---------- Records provided ----------
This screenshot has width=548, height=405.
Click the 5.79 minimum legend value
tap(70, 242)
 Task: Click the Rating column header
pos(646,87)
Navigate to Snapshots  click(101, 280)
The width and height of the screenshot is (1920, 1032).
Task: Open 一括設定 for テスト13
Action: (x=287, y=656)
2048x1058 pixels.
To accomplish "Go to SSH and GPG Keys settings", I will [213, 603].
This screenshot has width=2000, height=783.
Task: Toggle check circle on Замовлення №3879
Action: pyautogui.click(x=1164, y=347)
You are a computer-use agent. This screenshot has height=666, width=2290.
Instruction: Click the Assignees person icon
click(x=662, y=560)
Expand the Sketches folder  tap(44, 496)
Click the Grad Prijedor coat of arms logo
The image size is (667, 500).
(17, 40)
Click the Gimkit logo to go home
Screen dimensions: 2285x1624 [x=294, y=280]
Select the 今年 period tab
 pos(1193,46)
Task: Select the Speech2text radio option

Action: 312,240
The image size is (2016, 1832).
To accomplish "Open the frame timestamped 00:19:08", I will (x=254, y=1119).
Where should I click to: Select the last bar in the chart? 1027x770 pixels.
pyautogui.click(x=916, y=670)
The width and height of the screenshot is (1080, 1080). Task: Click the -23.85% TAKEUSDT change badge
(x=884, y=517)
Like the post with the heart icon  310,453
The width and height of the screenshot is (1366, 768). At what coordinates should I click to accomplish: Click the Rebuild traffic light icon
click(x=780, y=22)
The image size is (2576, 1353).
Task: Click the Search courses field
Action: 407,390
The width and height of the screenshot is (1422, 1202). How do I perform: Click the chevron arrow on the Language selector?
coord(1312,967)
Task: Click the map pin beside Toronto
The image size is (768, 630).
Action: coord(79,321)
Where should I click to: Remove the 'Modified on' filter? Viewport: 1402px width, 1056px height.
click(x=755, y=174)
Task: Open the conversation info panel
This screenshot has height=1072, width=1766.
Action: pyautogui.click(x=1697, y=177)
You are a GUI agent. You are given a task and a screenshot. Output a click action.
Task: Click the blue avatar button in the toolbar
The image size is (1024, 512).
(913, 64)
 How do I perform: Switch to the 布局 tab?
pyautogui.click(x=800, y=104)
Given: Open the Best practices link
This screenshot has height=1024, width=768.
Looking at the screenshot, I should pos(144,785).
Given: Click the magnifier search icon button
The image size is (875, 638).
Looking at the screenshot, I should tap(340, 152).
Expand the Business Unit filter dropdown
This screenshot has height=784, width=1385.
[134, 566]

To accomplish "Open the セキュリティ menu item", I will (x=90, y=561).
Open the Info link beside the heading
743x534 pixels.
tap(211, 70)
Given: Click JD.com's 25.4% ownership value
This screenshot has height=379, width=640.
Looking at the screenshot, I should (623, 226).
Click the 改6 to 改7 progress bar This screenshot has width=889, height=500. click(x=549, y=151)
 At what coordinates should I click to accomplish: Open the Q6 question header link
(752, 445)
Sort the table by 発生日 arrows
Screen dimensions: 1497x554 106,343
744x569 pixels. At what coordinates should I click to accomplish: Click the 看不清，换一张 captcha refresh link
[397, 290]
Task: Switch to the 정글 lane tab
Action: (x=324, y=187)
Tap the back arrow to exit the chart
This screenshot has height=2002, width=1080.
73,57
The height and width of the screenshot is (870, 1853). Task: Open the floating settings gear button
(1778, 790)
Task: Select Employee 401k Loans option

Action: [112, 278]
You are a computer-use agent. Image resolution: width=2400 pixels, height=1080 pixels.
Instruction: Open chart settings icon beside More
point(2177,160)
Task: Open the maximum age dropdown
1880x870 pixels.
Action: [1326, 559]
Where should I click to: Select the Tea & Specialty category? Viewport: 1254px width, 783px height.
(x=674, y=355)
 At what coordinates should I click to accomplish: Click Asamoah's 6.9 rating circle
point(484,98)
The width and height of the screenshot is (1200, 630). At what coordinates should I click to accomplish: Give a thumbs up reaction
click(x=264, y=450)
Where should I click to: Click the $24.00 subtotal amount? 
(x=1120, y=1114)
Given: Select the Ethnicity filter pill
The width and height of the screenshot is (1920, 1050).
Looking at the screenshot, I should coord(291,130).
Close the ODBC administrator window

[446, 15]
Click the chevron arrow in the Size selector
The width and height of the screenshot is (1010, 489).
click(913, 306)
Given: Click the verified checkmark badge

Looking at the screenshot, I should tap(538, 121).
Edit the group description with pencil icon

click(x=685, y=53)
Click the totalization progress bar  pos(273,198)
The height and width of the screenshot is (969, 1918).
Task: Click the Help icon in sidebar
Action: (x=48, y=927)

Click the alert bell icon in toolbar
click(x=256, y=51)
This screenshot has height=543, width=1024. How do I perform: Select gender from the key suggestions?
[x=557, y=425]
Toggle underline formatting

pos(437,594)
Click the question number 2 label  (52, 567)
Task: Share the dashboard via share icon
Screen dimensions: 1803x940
----------
Rewrite all of the lines above, changing "chevron arrow" to "dropdown arrow" wherever it appears and leaving everything else as it is.

**Response to this task**
This screenshot has width=548, height=405.
Click the 5.79 minimum legend value
tap(70, 242)
 Task: Click the Rating column header
pos(646,87)
Navigate to Snapshots  click(101, 280)
The width and height of the screenshot is (1920, 1032).
Task: Open 一括設定 for テスト13
Action: (x=287, y=656)
2048x1058 pixels.
To accomplish "Go to SSH and GPG Keys settings", I will [213, 603].
This screenshot has width=2000, height=783.
Task: Toggle check circle on Замовлення №3879
Action: pyautogui.click(x=1164, y=347)
You are a computer-use agent. This screenshot has height=666, width=2290.
Instruction: Click the Assignees person icon
click(x=662, y=560)
Expand the Sketches folder  tap(44, 496)
Click the Grad Prijedor coat of arms logo
The image size is (667, 500).
(17, 40)
Click the Gimkit logo to go home
Screen dimensions: 2285x1624 [x=294, y=280]
Select the 今年 period tab
 pos(1193,46)
Task: Select the Speech2text radio option

Action: 312,240
The image size is (2016, 1832).
To accomplish "Open the frame timestamped 00:19:08", I will (x=254, y=1119).
Where should I click to: Select the last bar in the chart? 1027x770 pixels.
pyautogui.click(x=916, y=670)
The width and height of the screenshot is (1080, 1080). Task: Click the -23.85% TAKEUSDT change badge
(x=884, y=517)
Like the post with the heart icon  310,453
The width and height of the screenshot is (1366, 768). At what coordinates should I click to accomplish: Click the Rebuild traffic light icon
click(x=780, y=22)
The image size is (2576, 1353).
Task: Click the Search courses field
Action: 407,390
The width and height of the screenshot is (1422, 1202). How do I perform: Click the dropdown arrow on the Language selector?
coord(1312,967)
Task: Click the map pin beside Toronto
The image size is (768, 630).
Action: coord(79,321)
Where should I click to: Remove the 'Modified on' filter? Viewport: 1402px width, 1056px height.
click(x=755, y=174)
Task: Open the conversation info panel
This screenshot has height=1072, width=1766.
Action: pyautogui.click(x=1697, y=177)
You are a GUI agent. You are given a task and a screenshot. Output a click action.
Task: Click the blue avatar button in the toolbar
The image size is (1024, 512).
(913, 64)
 How do I perform: Switch to the 布局 tab?
pyautogui.click(x=800, y=104)
Given: Open the Best practices link
This screenshot has height=1024, width=768.
Looking at the screenshot, I should pos(144,785).
Given: Click the magnifier search icon button
The image size is (875, 638).
Looking at the screenshot, I should tap(340, 152).
Expand the Business Unit filter dropdown
This screenshot has height=784, width=1385.
[134, 566]

To accomplish "Open the セキュリティ menu item", I will (x=90, y=561).
Open the Info link beside the heading
743x534 pixels.
tap(211, 70)
Given: Click JD.com's 25.4% ownership value
This screenshot has height=379, width=640.
Looking at the screenshot, I should (623, 226).
Click the 改6 to 改7 progress bar This screenshot has width=889, height=500. click(x=549, y=151)
 At what coordinates should I click to accomplish: Open the Q6 question header link
(752, 445)
Sort the table by 発生日 arrows
Screen dimensions: 1497x554 106,343
744x569 pixels. At what coordinates should I click to accomplish: Click the 看不清，换一张 captcha refresh link
[397, 290]
Task: Switch to the 정글 lane tab
Action: (x=324, y=187)
Tap the back arrow to exit the chart
This screenshot has height=2002, width=1080.
73,57
The height and width of the screenshot is (870, 1853). Task: Open the floating settings gear button
(1778, 790)
Task: Select Employee 401k Loans option

Action: [112, 278]
You are a computer-use agent. Image resolution: width=2400 pixels, height=1080 pixels.
Instruction: Open chart settings icon beside More
point(2177,160)
Task: Open the maximum age dropdown
1880x870 pixels.
Action: [1326, 559]
Where should I click to: Select the Tea & Specialty category? Viewport: 1254px width, 783px height.
(x=674, y=355)
 At what coordinates should I click to accomplish: Click Asamoah's 6.9 rating circle
point(484,98)
The width and height of the screenshot is (1200, 630). At what coordinates should I click to accomplish: Give a thumbs up reaction
click(x=264, y=450)
Where should I click to: Click the $24.00 subtotal amount? 
(x=1120, y=1114)
Given: Select the Ethnicity filter pill
The width and height of the screenshot is (1920, 1050).
Looking at the screenshot, I should coord(291,130).
Close the ODBC administrator window

[446, 15]
Click the dropdown arrow in the Size selector
The width and height of the screenshot is (1010, 489).
click(913, 306)
Given: Click the verified checkmark badge

Looking at the screenshot, I should tap(538, 121).
Edit the group description with pencil icon

click(x=685, y=53)
Click the totalization progress bar  pos(273,198)
The height and width of the screenshot is (969, 1918).
Task: Click the Help icon in sidebar
Action: (x=48, y=927)

Click the alert bell icon in toolbar
click(x=256, y=51)
This screenshot has height=543, width=1024. How do I perform: Select gender from the key suggestions?
[x=557, y=425]
Toggle underline formatting

pos(437,594)
Click the question number 2 label  (52, 567)
Task: Share the dashboard via share icon
Screen dimensions: 1803x940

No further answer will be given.